## Task to carry out:
Every line in the records below that holds "tweet" must be identified and copied.

## Dataset excerpts:
==============================
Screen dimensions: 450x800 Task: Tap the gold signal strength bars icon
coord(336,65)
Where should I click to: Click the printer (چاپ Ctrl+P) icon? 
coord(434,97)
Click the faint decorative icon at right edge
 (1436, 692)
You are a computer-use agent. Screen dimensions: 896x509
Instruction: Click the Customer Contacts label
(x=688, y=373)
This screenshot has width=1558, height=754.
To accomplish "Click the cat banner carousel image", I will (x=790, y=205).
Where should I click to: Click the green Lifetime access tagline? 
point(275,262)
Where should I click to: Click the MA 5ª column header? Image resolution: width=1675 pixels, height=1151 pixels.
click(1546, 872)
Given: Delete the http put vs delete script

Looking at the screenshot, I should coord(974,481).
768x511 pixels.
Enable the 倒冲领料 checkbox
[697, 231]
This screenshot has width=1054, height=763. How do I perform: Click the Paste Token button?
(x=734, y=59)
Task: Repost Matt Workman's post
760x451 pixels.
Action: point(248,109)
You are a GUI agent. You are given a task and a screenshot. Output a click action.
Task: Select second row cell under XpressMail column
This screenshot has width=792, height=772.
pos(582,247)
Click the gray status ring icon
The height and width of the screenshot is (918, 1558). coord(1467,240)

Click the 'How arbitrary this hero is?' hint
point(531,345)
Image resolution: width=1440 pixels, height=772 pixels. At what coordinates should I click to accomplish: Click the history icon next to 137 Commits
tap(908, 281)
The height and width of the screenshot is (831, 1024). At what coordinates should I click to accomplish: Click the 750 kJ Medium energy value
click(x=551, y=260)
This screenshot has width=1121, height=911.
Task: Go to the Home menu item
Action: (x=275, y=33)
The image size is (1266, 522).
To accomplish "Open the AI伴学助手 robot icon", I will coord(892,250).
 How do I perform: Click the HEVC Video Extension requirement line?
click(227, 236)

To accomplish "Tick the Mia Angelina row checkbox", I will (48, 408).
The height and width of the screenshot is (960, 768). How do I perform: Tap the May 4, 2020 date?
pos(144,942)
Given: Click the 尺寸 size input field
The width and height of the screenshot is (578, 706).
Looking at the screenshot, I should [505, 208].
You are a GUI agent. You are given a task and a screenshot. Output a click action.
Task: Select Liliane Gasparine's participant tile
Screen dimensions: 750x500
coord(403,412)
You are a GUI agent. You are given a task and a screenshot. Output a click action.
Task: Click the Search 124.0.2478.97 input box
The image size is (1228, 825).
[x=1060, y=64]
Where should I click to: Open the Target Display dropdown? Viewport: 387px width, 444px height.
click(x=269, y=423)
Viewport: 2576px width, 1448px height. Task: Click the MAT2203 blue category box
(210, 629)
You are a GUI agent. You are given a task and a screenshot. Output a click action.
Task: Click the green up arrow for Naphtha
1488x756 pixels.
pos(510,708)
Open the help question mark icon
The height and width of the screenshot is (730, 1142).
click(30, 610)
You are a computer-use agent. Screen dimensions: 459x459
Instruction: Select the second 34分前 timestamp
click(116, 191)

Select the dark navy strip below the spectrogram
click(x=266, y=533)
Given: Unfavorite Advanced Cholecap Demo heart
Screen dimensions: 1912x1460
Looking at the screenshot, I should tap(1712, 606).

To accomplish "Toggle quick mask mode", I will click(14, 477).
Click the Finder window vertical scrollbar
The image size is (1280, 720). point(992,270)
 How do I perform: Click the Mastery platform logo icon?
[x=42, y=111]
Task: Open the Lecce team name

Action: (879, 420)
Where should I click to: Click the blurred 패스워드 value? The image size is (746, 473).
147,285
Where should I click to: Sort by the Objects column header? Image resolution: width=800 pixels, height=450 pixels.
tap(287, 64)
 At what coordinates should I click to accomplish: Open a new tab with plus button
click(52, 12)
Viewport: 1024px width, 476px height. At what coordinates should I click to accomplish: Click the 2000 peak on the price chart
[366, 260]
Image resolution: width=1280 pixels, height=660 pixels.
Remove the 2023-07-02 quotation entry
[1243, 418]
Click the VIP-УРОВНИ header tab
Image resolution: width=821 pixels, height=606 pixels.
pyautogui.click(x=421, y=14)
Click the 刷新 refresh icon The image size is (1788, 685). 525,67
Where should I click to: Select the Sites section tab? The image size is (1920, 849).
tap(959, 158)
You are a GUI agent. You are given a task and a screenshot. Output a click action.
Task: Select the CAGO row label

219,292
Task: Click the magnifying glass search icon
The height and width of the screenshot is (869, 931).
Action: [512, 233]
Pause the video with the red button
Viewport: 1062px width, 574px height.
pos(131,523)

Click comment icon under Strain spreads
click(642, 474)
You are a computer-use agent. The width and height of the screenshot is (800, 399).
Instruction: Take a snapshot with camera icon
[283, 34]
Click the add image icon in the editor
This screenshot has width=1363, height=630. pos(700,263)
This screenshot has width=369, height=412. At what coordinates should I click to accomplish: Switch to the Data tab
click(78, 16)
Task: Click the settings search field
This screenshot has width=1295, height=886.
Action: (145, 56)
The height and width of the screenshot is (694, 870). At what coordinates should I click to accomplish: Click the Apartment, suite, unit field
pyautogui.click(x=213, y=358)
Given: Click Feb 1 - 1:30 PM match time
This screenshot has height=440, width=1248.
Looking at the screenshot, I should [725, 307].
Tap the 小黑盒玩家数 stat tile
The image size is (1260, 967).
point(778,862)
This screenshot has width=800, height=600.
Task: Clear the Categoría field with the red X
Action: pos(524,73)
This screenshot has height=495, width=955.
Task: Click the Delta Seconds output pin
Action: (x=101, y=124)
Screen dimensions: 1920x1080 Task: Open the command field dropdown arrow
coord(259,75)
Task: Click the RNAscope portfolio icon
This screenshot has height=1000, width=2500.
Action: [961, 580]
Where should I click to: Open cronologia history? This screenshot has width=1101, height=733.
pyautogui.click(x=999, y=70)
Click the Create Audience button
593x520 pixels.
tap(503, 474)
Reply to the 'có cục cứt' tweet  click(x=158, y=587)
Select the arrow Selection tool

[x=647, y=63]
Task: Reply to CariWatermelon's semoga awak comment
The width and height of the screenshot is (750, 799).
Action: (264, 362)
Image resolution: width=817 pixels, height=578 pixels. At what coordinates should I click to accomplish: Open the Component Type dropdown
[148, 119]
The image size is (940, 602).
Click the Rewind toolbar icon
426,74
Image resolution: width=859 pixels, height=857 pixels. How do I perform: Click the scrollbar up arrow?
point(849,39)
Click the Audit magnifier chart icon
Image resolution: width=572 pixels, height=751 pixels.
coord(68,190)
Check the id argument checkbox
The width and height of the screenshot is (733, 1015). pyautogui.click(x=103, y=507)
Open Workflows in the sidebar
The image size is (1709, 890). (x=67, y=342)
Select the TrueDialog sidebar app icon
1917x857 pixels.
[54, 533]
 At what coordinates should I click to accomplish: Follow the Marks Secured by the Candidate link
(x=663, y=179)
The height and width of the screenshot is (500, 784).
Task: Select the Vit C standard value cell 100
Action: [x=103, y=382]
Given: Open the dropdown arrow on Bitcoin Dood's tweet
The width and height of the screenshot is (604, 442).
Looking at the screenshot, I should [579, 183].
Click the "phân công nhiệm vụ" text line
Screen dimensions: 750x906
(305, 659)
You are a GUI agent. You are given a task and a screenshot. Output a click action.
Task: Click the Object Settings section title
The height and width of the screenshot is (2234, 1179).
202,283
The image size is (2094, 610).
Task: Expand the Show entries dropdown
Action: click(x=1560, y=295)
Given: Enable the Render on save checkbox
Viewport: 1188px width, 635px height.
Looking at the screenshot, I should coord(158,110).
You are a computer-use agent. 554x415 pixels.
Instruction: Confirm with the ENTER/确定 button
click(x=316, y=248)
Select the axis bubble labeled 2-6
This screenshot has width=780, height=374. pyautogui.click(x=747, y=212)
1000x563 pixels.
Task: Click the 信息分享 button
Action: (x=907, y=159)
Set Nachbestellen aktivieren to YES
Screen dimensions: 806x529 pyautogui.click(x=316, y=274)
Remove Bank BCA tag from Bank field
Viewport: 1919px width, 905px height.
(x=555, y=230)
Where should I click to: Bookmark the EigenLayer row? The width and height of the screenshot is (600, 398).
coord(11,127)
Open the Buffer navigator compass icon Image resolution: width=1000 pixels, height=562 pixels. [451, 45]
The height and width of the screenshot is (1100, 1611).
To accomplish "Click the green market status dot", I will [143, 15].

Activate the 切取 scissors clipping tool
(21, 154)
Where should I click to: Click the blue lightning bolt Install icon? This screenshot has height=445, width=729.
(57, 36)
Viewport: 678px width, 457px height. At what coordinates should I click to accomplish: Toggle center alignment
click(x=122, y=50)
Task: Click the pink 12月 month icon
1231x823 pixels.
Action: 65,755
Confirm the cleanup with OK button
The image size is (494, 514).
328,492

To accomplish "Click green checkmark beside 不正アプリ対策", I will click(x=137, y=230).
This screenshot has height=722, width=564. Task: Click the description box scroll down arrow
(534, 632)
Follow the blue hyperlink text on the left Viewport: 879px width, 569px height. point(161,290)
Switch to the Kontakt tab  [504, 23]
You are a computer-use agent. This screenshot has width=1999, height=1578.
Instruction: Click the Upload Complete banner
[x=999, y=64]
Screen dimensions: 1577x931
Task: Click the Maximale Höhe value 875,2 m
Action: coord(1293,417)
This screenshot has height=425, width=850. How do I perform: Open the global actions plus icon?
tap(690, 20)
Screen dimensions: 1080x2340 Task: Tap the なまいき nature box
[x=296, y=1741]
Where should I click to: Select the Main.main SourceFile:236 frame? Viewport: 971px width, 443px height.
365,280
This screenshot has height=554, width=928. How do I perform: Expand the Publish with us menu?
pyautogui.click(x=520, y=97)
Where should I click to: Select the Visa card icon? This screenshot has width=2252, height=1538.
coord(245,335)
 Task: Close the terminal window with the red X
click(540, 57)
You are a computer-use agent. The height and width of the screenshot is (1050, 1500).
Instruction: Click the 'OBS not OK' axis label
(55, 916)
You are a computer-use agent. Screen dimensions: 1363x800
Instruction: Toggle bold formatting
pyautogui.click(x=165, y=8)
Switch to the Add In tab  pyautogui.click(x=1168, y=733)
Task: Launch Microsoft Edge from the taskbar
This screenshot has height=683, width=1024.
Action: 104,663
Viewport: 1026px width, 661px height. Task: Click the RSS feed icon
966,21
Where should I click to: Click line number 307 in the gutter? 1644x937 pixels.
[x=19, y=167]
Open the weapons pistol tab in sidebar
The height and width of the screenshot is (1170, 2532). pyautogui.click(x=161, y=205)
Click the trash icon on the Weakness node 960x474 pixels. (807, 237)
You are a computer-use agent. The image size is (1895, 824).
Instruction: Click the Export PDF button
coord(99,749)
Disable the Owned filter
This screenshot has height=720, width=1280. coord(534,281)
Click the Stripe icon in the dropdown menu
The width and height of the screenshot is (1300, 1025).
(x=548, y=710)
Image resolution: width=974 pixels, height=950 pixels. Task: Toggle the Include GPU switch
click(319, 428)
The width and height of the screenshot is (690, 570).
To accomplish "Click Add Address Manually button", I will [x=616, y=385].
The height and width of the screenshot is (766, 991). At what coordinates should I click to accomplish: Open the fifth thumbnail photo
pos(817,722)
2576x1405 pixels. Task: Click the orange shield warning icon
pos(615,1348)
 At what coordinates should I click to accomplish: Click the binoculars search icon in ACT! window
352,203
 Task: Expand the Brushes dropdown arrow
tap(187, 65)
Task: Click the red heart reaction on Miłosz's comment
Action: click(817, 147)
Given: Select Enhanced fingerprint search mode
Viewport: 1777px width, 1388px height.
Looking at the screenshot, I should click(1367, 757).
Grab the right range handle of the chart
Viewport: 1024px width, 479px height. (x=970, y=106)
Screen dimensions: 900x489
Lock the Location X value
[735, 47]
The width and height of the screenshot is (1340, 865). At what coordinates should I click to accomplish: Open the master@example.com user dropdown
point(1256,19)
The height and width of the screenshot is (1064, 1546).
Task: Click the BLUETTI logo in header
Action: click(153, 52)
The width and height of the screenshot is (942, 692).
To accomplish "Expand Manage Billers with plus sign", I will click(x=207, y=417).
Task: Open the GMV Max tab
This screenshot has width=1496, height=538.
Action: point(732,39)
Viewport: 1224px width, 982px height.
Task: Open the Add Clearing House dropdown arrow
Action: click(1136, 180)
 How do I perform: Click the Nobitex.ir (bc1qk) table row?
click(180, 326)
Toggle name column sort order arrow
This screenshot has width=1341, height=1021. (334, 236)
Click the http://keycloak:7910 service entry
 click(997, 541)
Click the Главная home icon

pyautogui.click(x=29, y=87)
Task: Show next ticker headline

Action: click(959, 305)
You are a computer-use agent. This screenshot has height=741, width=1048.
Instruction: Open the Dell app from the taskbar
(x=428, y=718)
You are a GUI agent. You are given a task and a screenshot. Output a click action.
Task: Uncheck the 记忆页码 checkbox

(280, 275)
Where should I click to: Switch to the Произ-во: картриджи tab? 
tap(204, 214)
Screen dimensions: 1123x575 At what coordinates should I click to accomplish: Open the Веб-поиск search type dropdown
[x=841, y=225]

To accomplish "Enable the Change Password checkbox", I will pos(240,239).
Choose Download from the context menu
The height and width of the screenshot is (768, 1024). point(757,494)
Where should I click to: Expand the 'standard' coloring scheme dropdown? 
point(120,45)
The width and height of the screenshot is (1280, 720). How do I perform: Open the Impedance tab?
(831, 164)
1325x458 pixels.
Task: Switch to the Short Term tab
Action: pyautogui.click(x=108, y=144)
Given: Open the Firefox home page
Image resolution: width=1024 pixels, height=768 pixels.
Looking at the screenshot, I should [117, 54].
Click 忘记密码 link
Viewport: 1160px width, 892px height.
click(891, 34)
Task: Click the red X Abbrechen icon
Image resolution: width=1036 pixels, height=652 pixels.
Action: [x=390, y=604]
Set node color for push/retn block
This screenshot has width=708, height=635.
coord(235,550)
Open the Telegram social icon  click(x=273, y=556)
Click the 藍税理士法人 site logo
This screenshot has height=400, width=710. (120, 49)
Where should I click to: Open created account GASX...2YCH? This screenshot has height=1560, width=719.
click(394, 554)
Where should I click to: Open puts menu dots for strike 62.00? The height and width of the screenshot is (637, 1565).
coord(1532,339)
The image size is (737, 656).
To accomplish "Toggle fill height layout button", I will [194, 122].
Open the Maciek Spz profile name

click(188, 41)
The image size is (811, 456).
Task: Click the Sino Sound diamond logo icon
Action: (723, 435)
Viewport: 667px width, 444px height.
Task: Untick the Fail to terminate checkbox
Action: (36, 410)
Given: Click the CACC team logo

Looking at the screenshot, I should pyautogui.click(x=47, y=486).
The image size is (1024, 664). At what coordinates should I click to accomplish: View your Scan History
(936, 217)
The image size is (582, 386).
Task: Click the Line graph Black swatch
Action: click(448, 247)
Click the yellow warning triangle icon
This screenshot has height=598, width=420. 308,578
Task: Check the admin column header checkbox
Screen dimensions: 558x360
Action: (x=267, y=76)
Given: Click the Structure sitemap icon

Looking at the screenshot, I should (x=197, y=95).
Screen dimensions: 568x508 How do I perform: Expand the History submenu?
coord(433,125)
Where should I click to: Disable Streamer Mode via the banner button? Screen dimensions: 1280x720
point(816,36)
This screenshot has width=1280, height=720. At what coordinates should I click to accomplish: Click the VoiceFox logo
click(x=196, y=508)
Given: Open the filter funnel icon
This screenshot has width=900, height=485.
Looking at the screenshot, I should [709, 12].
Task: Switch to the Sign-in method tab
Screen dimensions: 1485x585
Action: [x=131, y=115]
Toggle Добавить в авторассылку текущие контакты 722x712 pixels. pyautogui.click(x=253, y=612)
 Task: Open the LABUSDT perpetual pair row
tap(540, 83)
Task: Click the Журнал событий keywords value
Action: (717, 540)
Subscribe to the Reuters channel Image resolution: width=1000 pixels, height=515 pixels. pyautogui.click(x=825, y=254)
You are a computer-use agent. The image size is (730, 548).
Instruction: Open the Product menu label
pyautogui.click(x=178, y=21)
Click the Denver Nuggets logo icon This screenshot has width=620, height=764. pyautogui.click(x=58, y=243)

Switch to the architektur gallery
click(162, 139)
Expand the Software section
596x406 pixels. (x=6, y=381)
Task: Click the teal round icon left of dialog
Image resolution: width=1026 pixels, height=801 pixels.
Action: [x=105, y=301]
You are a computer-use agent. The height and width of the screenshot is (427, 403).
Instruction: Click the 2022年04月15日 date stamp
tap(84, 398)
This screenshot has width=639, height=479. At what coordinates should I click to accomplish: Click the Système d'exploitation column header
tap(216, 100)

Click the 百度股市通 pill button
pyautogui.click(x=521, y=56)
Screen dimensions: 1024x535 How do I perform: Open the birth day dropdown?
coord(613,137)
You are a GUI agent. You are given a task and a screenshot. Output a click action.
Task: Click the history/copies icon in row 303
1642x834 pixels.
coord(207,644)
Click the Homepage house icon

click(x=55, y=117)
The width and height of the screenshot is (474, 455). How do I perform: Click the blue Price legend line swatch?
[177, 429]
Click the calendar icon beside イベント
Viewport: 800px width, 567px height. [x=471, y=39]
==============================
## Output below:
Reply to the 'có cục cứt' tweet  click(x=158, y=587)
Given: Open the dropdown arrow on Bitcoin Dood's tweet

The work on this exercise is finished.